Personal information
- Born: July 2, 1982 (age 44) Phoenixville, Pennsylvania, U.S.
- Listed height: 6 ft 4 in (1.93 m)
- Listed weight: 246 lb (112 kg)

Career information
- Position: Tight end
- High school: Downingtown (Downingtown, Pennsylvania)
- College: UCLA

Career history
- UCLA (2005) Graduate assistant; Wagner (2006) Tight ends coach; Redlands (2007–2008) Offensive line coach; San Diego (2009) Tight ends coach; San Diego (2010–2011) Offensive line coach; Seattle Seahawks (2012–2013) Offensive quality control coach; San Jose State (2014) Offensive line coach; Atlanta Falcons (2015–2016) Assistant offensive line coach; Atlanta Falcons (2017) Running backs coach; Tennessee Titans (2018–2022) Offensive line coach; New York Jets (2023–2024) Offensive line coach & run game coordinator; Minnesota Vikings (2025) Assistant offensive line coach; Minnesota Vikings (2026–present) Offensive line coach;

Awards and highlights
- Super Bowl champion (XLVIII);

= Keith Carter (American football) =

American football player and coach (born 1982)

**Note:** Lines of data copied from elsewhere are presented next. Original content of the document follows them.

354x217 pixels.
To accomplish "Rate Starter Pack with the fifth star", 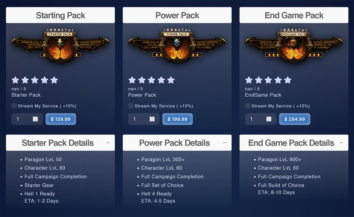I will (x=54, y=80).
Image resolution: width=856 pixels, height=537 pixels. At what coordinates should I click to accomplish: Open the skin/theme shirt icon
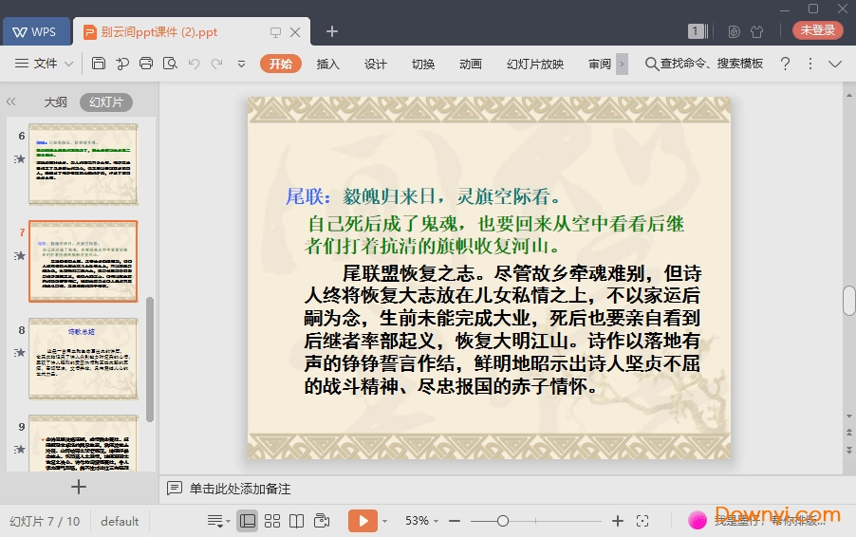pos(756,31)
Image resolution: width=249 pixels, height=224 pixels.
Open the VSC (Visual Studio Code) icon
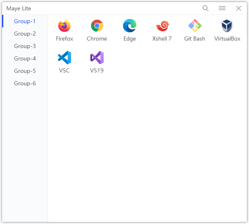tap(64, 58)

Keith Richard Carter (born July 2, 1982) is an American football coach and former tight end currently serving as the offensive line coach for the Minnesota Vikings of the National Football League (NFL).

==Playing career ==
At Downingtown High School, Carter was a three-year starter as a tight end and defensive end. He was recruited to play tight end by Gary Bernardi at UCLA. After redshirting his first year, Carter was awarded the Charles Pike Memorial Award for his help with the scout team. In 2002, Carter played in nine games, starting three of them. He also took snaps that season as a blocking running back. In April 2003, Carter plowed into the back of a car on his motorcycle, ending his playing career.

==Coaching career ==
===Early coaching career ===
Carter began coaching at UCLA while he was still a student there in 2005. In 2006, Carter coached the tight ends for Wagner College. He then went to the University of Redlands where he coached the offensive line in 2007 and 2008. For the next three seasons, Carter coached at the University of San Diego working with the tight ends in 2009 and the offensive line in 2010 and 2011.

===Seattle Seahawks===
Carter made the jump to the NFL in 2012 where he coached with the Seahawks during the 2012 and 2013 seasons including Seattle's Super Bowl XLVIII Championship.

===Atlanta Falcons===
After spending the 2014 season back at the collegiate level, serving as the Spartans' run game coordinator and offensive line coach, Carter returned to the NFL to coach with the Falcons. He spent 2015 and 2016 as Atlanta's assistant offensive line coach and 2017 as the team's running backs coach.

===Tennessee Titans===
In 2018, Carter became the offensive line coach for the Tennessee Titans.

On January 9, 2023, the Titans head coach Mike Vrabel announced that Carter had been fired.

===New York Jets===
On January 24, 2023, the New York Jets announced that Carter was hired as the team’s offensive line coach and run game coordinator.

On January 29, 2025, Carter and the Jets parted ways.

===Minnesota Vikings===
On February 25, 2025, the Minnesota Vikings hired Carter to serve as the team's assistant offensive line coach. On February 24, 2026, Carter was promoted to offensive line coach following the departure of Chris Kuper.

==Personal life ==
Carter and his wife, Kristin, have two daughters Kayla and Kamryn. He is the grandson of Pro Football Hall of Fame defensive end Gino Marchetti, who played with the Baltimore Colts.